ASSIGNED TASK 1:
According to the article on early romantic love, what does Brown conclude early romantic love is, if not an emotion?
ASSIGNED TASK 2:
From the article on early romantic love, extract word for word the passage between "Brown and her" and "cognition and emotion.", inclusive.

EXCERPT TO READ:
○ ○ ○ ○
The rush we feel when newly in love is not an emotion. It is a reward produced by ancient brain pathways that similarly motivate eating and drinking, according to a new, multi-institute study. The results indicate that during the intoxicating early stages of a relationship, “we are driven,” says Lucy L. Brown, a neuroscientist at the Albert Einstein College of Medicine and a co-author of the study. “The person we are in love with becomes a goal in our lives.”
Brown and her colleagues recruited 17 subjects who were 18 to 26 years old and had been smitten for one to 17 months. The researchers used functional magnetic resonance imaging to see how the subjects’ brains responded to a picture of their beloved, in contrast with an image of an acquaintance. For every lovebird, gazing at his or her sweetheart activated the unconscious neural system associated with reward, which arose early in mammalian evolution to encourage vital behaviors. Other neural activity varied; for example, some individuals who had been in love for more than eight months had stronger signals in cortical areas involved in cognition and emotion.
Brown concludes that early romantic love is not an emotion but a motivational state. The brain encourages an intense focus on the beloved through the reward system. Then, thanks to the many neural systems linked to our reward circuitry, we experience other feelings. “When you are in love, you can be anxious, happy, sad or angry,” Brown says, “but you still have a core feeling of loving the person.”
Eventually Brown would like to follow relationships that last for years, to understand what happens “when people form attachments and what goes wrong when people don’t,” she explains. In the meantime, her group is studying personal rejection by showing subjects a picture of a recent ex-boyfriend or ex-girlfriend, which Brown notes “is not so rewarding.”
○ ○ ○ ○
Stored records:

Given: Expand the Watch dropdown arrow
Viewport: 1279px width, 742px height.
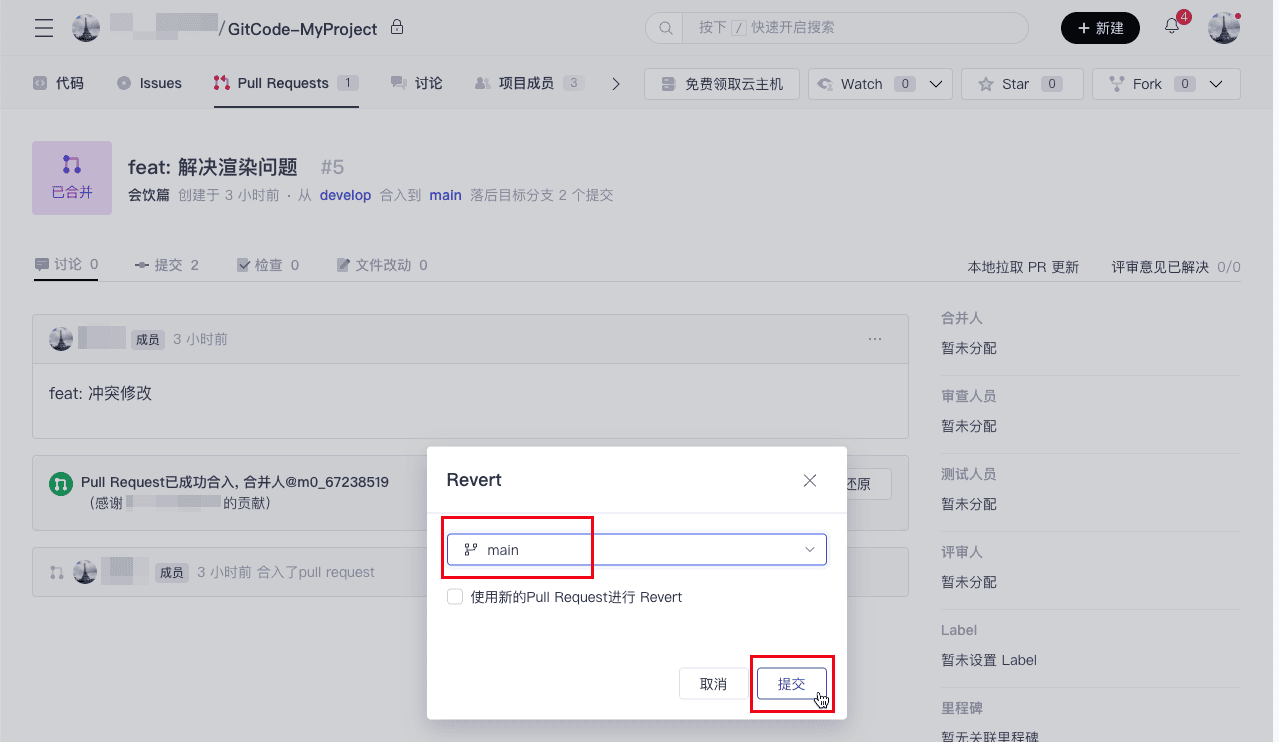Looking at the screenshot, I should [x=936, y=84].
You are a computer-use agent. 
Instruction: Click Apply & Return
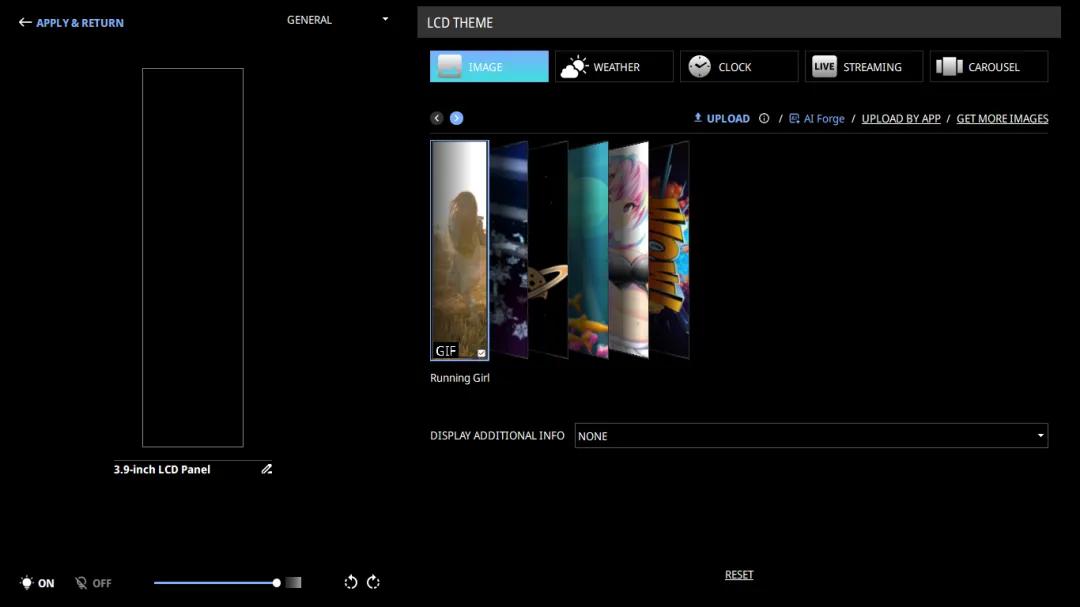click(x=71, y=23)
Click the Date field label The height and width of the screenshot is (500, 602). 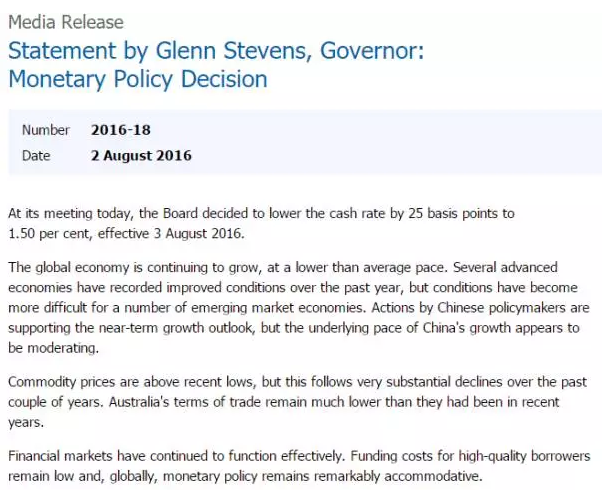(x=36, y=156)
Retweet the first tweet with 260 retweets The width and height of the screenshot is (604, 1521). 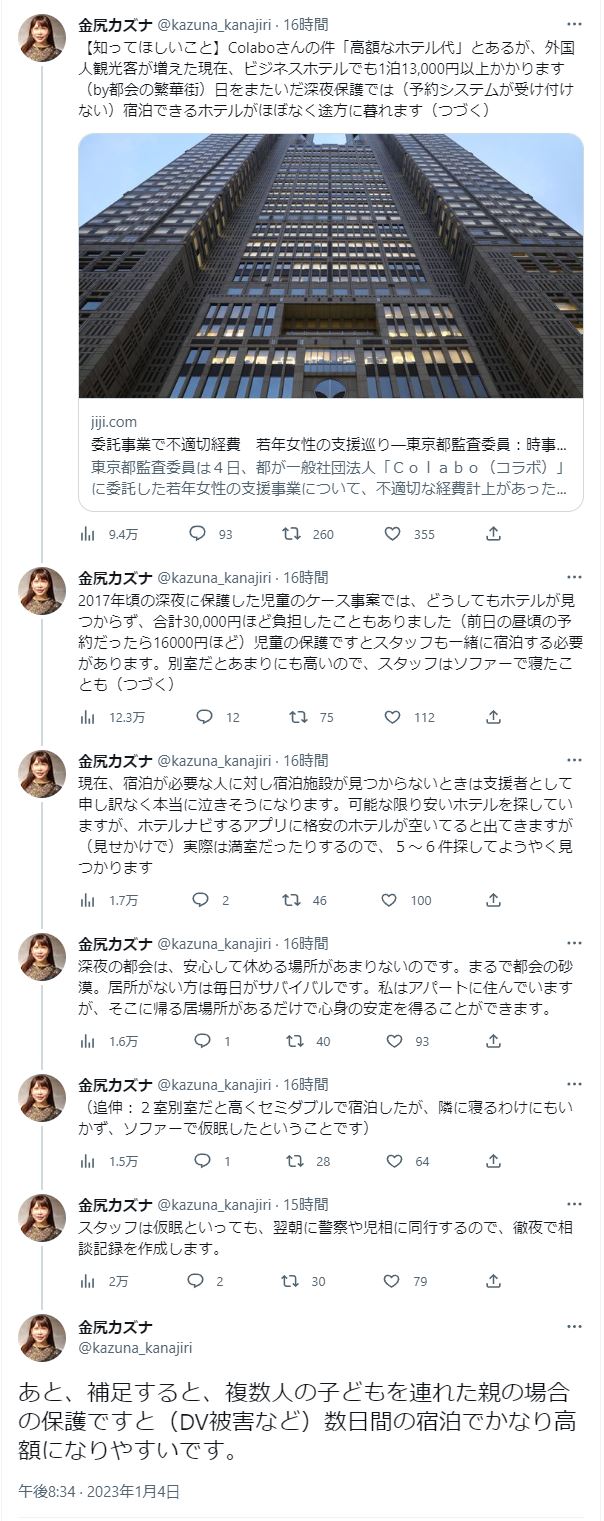[292, 534]
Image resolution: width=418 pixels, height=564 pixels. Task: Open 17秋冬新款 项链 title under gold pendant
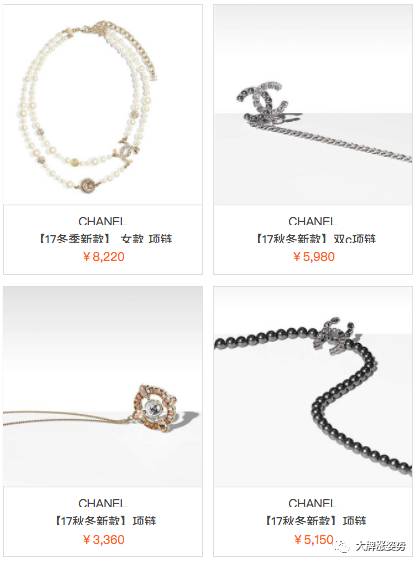tap(105, 520)
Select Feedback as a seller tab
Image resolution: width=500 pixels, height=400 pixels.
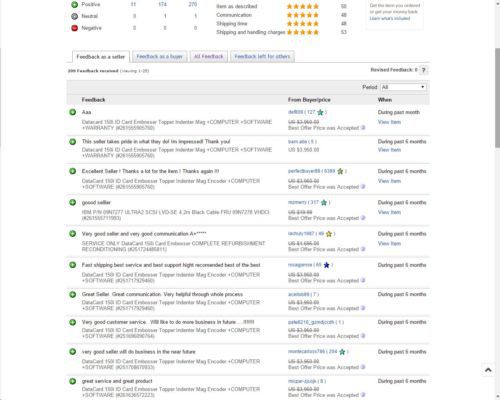[101, 57]
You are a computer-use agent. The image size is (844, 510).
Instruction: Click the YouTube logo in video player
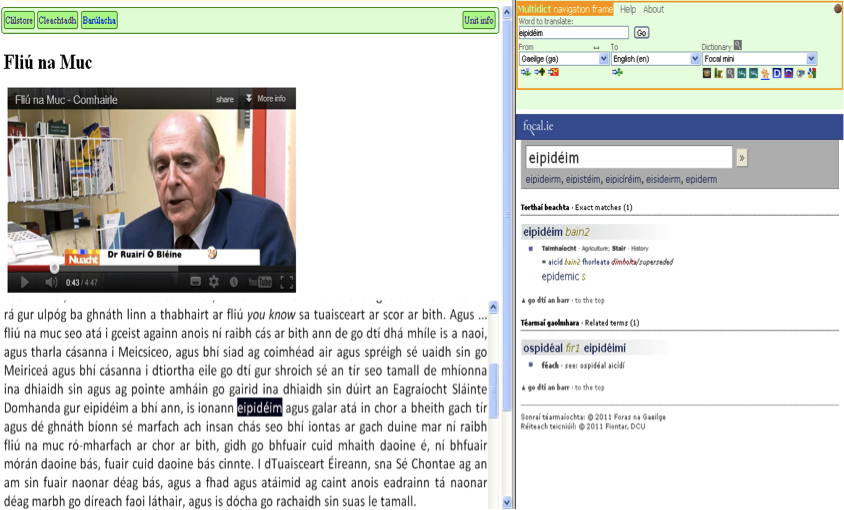click(259, 282)
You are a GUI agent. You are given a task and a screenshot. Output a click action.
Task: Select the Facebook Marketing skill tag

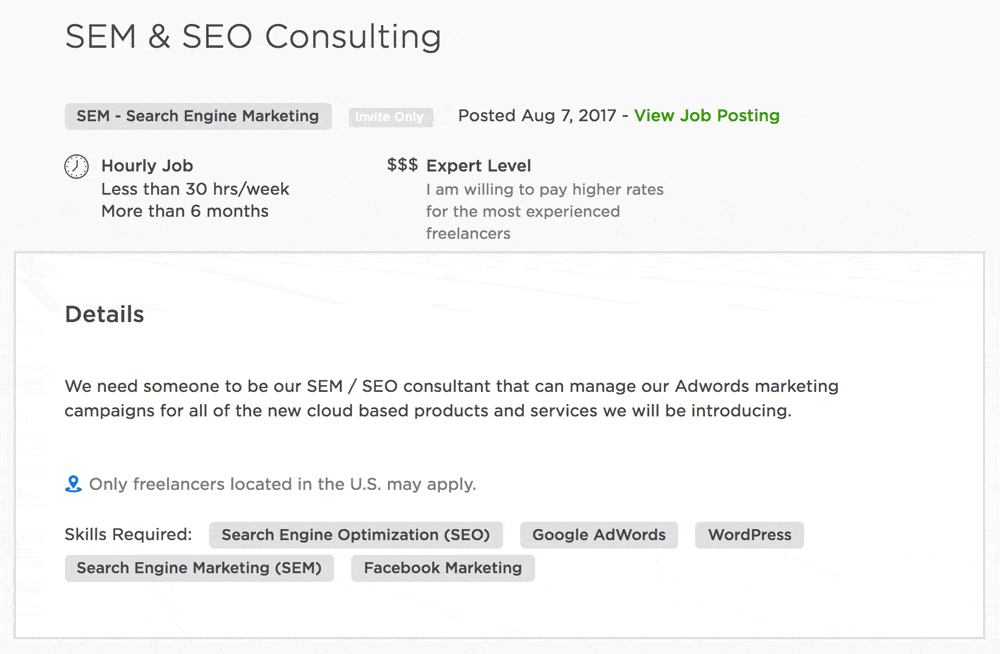coord(442,568)
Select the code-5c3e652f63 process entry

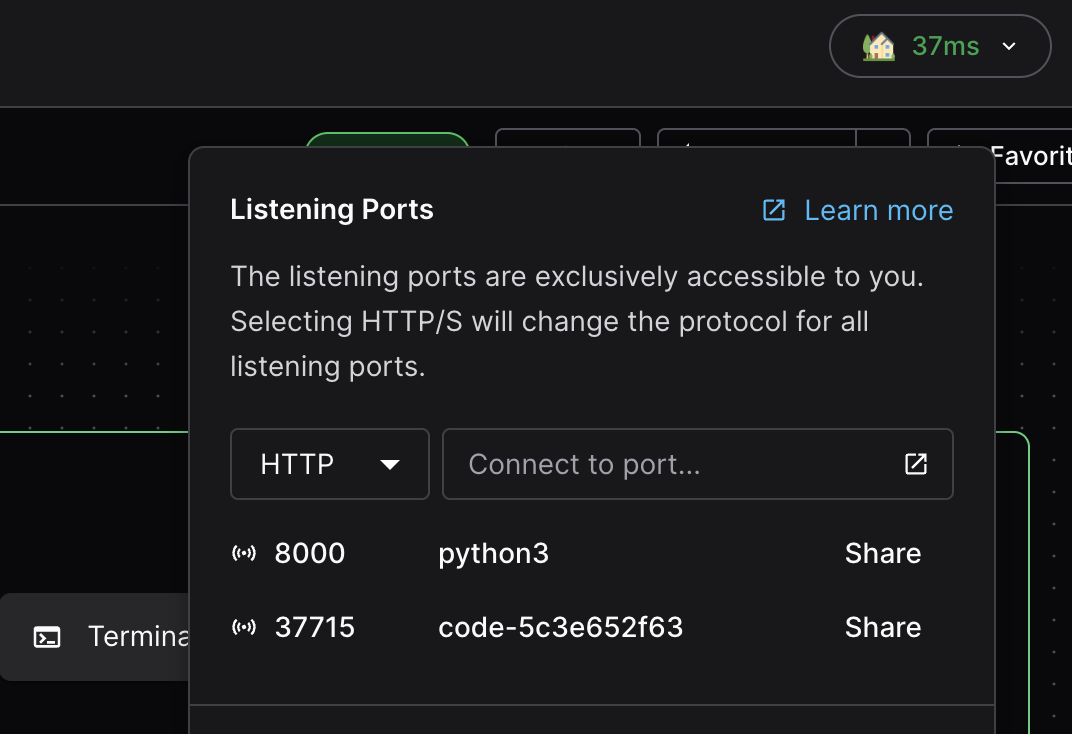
○ ○ ○ ○
TASK RESPONSE 1:
A motivational state.

TASK RESPONSE 2:
Brown and her colleagues recruited 17 subjects who were 18 to 26 years old and had been smitten for one to 17 months. The researchers used functional magnetic resonance imaging to see how the subjects’ brains responded to a picture of their beloved, in contrast with an image of an acquaintance. For every lovebird, gazing at his or her sweetheart activated the unconscious neural system associated with reward, which arose early in mammalian evolution to encourage vital behaviors. Other neural activity varied; for example, some individuals who had been in love for more than eight months had stronger signals in cortical areas involved in cognition and emotion.